Legal documents, that is to say contracts, are the obvious place to start for this level of deep analytics. Contracts are the formal instantiation of a business relationship between two entities, and among other things, define the offer, the obligations and the requirements placed on both parties. So, there is a lot at stake with these types of documents. These documents contain legally enforceable clauses that have been negotiated and agreed between the parties. These could feature both risk and opportunity for one or both contracting parties. They could contain revenue-generating opportunities such as negotiated pricing agreements or perhaps risk in terms of obligations associated with a data breach. So, unsurprisingly, contract analytics has been the first major use case for content analytics.
I believe that expertise is the perfect foundation for the even bigger market of content analytics, where other key unstructured content objects, such as insurance claim forms, medical records, marketing content, and financial documents, can be given the same attention with deep analysis that contracts have been enjoying over the last five or six years. It is an emerging market and the idea of a platform for analyzing unstructured content in real time is at its infancy, but the foundations are here.

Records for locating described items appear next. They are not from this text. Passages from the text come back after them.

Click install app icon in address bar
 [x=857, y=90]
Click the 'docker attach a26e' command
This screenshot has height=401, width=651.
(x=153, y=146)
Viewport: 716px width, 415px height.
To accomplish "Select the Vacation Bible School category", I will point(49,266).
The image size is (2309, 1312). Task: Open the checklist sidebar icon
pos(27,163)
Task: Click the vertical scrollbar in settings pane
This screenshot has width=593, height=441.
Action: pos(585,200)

In the way, the fact that BI tools have evolved to manage structured data at massive scale, especially with technologies like SAP HANA and Hadoop, ICAPs will emerge to do the same for unstructured data or content. This third era is an exciting development in the evolution of content, moving it firmly from the ‘management era’ to the ‘analysis era.’
David Gingell is Seal Software’s CMO. Over the past 25 years, he has worked with well-known technology companies including Adobe, EMC, and Oracle, serving market sectors spanning finance and banking to pharmaceuticals. He holds an MBA from Henley Business School and a BSc in Psychology from Swansea University.